Forum Name: Dermatology Topics
|cranky_mama - Sat Jun 12, 2010 6:52 pm||
My 8 month old son had suddenly developed a cyst near his anus which was treated with antibiotics. The size of the cyst decreased so the doctor suggested a second round of antibiotics to see if we could get rid of it completely. This didn't work - in fact shortly after completing the second round of antibiotic treatment a second cyst has erupted on another side in the same area...
What could be causing these? Why is it important to get rid of them - I don't take antibiotics if I have a cyst on my face or other body area... Which leads me to ask what is the best way to get rid of them?
Thanking you in advance for addressing my question - thanks!
|Dr.M.Aroon kamath - Sun Jun 20, 2010 1:05 am||
I take it that by 'cyst', you are not referring to an abscess. There are a number of causes for cystic lesions in the vicinity of the anal canal.Some of them are as follows...

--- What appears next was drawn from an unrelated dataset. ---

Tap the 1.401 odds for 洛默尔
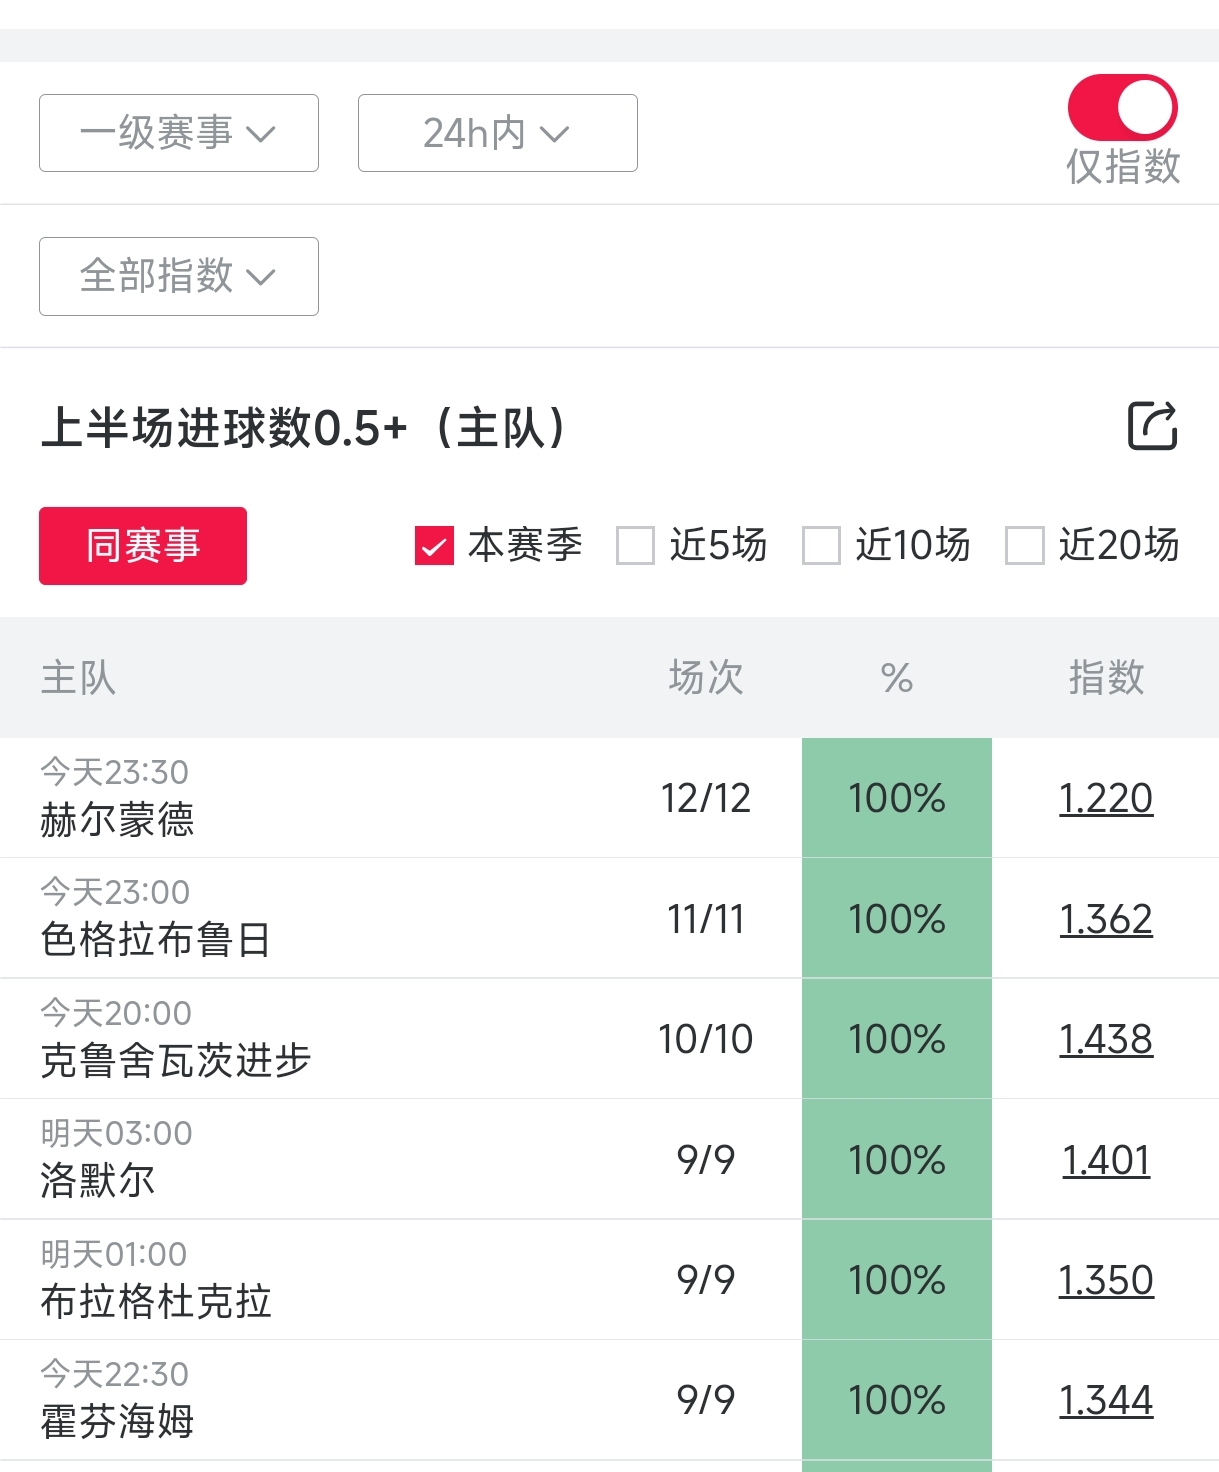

- Sacrococcygeal teratomas: is the most common site of teratomas in infancy. More common in the girl child. Sacrococcygeal teratoma is the most common neoplasm in newborns. Teratomas in infants, may be seen externally (behind the anal opening) in the majority of cases.Although, a small part of the tumor may be seen externally, the larger part remains in the pre-sacral space.Occasionally, infection & abscess formation may occur.
- Anal duct/gland cysts: Anal duct cysts present most commonly in the third decade of life, and they have a higher incidence in males.They are similar to the teratomas in that major part of the cyst lies higher up.

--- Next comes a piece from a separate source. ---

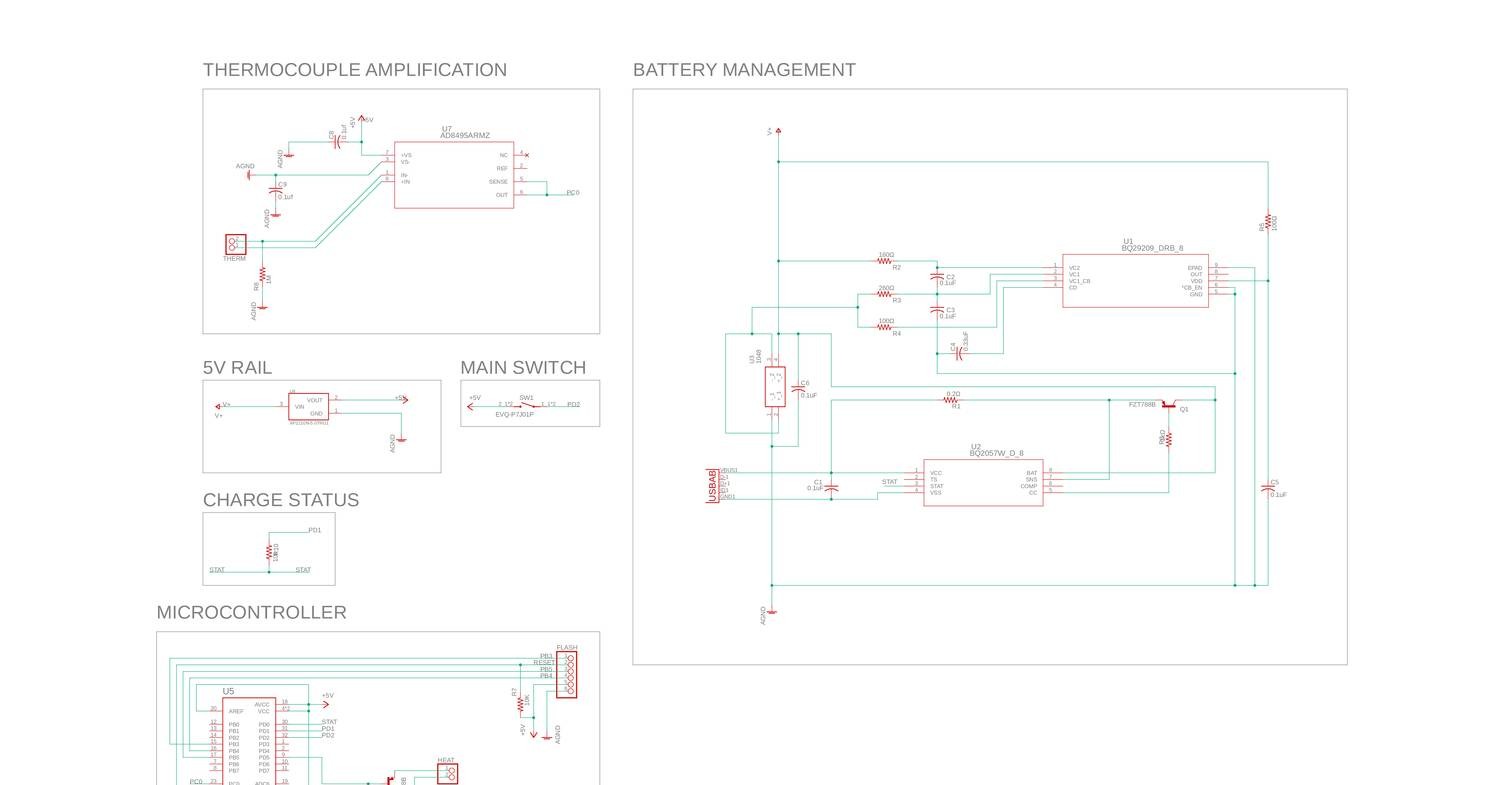Select the USBAB connector symbol
1500x785 pixels.
click(x=713, y=486)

- Epidermoid cysts: They are rare in children. Mostly seen in young and middle-aged adults.
- Dermoid cysts: These cysts are usually found in the genital and perianal areas in adults; but in pediatric practice, they are seen more often in the head and neck. Of these, about 40% present at birth and 70% are present by 5 years. They are more common in girls.
Most of these aforesaid cysts warrant complete surgical excision.
Apart frome these cysts, lesions such as a pilonidal cyst (& abscess) and benign/malignant skin tumors also must be excluded.Somehow, history provided is more in favour of perianal (anorectal) abscesses rather than 'cysts'.